● SCHRIFTLICHE AUFGABE 1
Beantworten Sie zum Textauszug über die Gewerbesteuerveranlagung der Klägerin folgende Fragen:
(a) Für welche Jahre ergingen die datumsgleichen Einkommensteuerbescheide vorläufig?
(b) Womit musste die Klägerin deshalb rechnen?
(c) Für welchen Erhebungszeitraum konnte sie sich nicht schutzwürdig auf ein weiteres Unterbleiben von Gewerbesteuerveranlagungen eingestellt haben?
● SCHRIFTLICHE AUFGABE 2
Führen Sie den Textauszug über die Gewerbesteuerveranlagung der Klägerin im Anschluss an seinen letzten Satz fort.

● TEXTAUSZUG
★ ★ ★ ★ ★
Überdies ergingen die datumsgleichen Einkommensteuerbescheide für 1973 und 1974 vorläufig nach § 100 Abs. 2 AO. Die Klägerin mußte deshalb damit rechnen, daß das FA die Angaben in der Einkommensteuererklärung zunächst weitgehend ungeprüft der Besteuerung zugrunde gelegt hatte. Angesichts dieser Umstände konnte sich die Klägerin für den vorangegangenen Erhebungszeitraum 1972 nicht nach den Grundsätzen des Urteils in BFHE 126, 130, BStBl II 1979, 121 schutzwürdig auf ein weiteres Unterbleiben von Gewerbesteuerveranlagungen eingestellt haben.
★ ★ ★ ★ ★
● DATENAUSZUG

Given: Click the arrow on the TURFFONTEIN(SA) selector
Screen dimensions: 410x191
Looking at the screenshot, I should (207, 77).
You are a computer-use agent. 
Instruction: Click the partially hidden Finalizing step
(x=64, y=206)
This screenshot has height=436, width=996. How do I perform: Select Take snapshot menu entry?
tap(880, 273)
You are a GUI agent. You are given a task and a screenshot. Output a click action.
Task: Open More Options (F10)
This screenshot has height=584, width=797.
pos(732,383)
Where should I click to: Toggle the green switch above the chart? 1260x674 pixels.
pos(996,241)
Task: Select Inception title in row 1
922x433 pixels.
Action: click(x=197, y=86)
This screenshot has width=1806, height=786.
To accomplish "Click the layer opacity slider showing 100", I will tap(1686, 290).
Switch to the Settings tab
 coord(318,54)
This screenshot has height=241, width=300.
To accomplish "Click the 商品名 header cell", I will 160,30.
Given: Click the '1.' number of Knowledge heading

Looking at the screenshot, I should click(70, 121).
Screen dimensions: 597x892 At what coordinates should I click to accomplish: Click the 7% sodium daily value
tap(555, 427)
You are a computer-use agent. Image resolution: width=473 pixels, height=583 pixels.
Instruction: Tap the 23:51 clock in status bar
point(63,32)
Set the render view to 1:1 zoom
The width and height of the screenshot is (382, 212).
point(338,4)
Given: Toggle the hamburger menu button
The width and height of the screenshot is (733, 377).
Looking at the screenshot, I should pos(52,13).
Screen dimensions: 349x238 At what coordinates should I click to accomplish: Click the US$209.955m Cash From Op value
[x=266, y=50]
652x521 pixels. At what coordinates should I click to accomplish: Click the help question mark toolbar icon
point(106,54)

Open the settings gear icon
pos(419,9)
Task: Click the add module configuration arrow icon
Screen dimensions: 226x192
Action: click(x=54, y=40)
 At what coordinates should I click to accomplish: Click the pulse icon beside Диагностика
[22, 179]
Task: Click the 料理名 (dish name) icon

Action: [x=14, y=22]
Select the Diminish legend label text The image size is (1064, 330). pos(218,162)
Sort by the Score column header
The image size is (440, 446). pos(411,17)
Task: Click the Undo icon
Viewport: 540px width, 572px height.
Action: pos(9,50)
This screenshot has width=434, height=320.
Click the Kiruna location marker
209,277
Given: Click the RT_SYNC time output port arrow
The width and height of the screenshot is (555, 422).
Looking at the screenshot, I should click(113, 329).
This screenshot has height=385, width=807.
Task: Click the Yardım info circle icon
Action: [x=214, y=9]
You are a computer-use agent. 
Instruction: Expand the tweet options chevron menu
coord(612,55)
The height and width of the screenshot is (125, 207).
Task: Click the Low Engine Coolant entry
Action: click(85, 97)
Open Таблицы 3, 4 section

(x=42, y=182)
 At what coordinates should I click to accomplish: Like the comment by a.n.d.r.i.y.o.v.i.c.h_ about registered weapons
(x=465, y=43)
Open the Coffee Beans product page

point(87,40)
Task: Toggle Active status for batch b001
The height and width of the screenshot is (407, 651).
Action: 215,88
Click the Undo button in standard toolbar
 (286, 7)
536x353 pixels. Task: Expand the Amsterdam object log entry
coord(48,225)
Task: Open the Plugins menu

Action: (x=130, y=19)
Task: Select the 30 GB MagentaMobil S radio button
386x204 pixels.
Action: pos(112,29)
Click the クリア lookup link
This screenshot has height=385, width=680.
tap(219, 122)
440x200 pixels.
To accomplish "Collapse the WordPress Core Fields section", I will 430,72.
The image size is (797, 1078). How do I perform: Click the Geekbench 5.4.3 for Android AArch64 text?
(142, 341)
★ ★ ★ ★ ★
● LÖSUNG 1
(a) Für 1973 und 1974.
(b) Damit, dass das FA die Angaben in der Einkommensteuererklärung zunächst weitgehend ungeprüft der Besteuerung zugrunde gelegt hatte.
(c) Für den vorangegangenen Erhebungszeitraum 1972.

● LÖSUNG 2
Fehlten danach schon für 1972 die Voraussetzungen einer Verwirkung, so ist dies zwingend auch hinsichtlich der verbleibenden Jahre 1973 und 1974 anzunehmen.
3. Ohne Erfolg beruft sich die Revision schließlich auf den Gleichbehandlungsgrundsatz. Für die Entscheidung des Streitfalls kann es keine Rolle spielen, ob das FA in anderen Fällen das Unterhalten von Kinderheimen als freiberufliche Tätigkeit beurteilt hat.